• ACTION ITEM: Copy out word for word the stretch of lines from the one containing "is (900, 649)." through the one containing "center [1094, 284].", including both end lines and nothing else.

──────── PROVIDED DATA ────────

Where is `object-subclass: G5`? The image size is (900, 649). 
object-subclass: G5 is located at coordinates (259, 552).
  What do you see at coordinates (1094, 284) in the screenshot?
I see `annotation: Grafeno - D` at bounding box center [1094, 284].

────────
──────── PROVIDED DATA ────────

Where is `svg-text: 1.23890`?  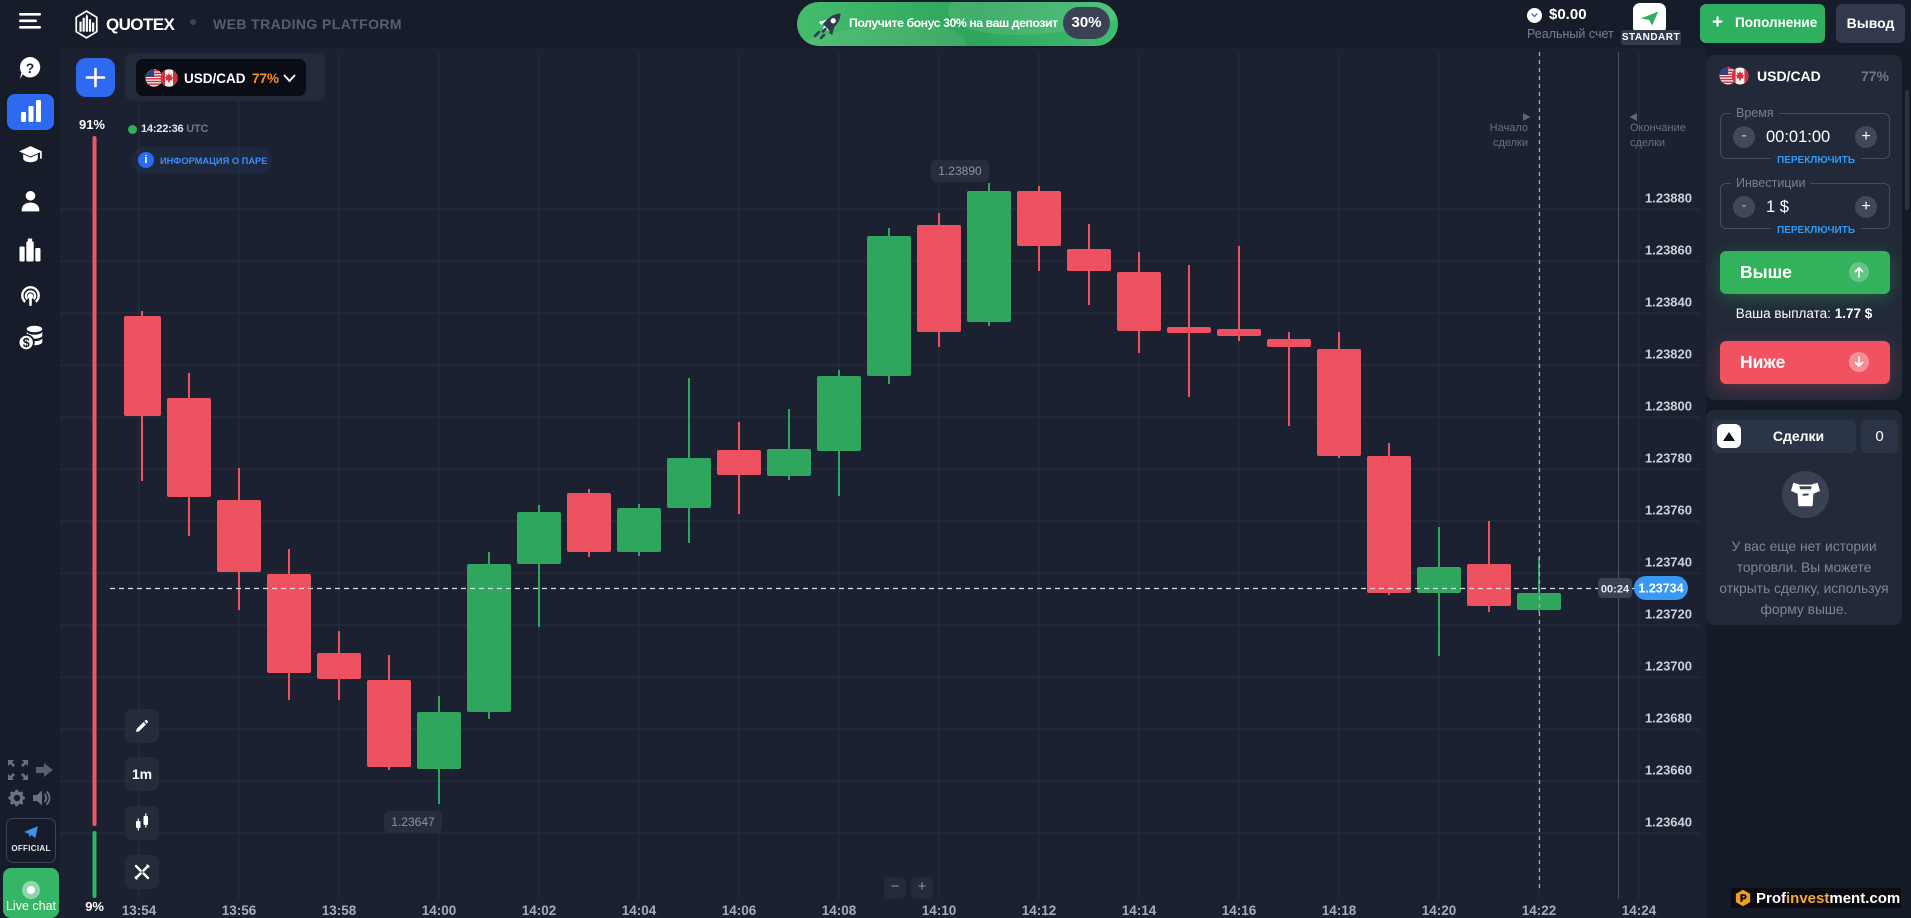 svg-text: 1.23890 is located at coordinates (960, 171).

────────
──────── PROVIDED DATA ────────

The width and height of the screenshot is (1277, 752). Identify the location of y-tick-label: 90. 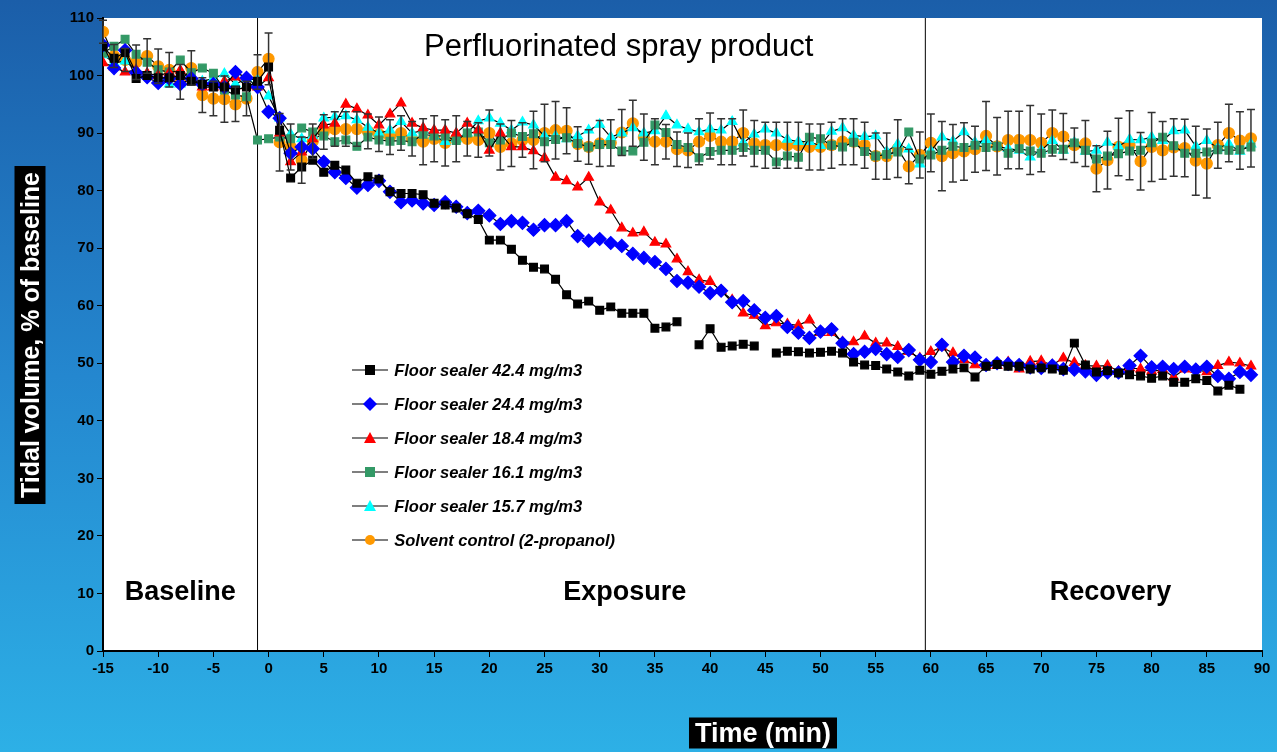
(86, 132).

────────

• RESULT BELOW:
Where is `object-subclass: G5`? The image size is (900, 649). 
object-subclass: G5 is located at coordinates (259, 552).
  What do you see at coordinates (1094, 284) in the screenshot?
I see `annotation: Grafeno - D` at bounding box center [1094, 284].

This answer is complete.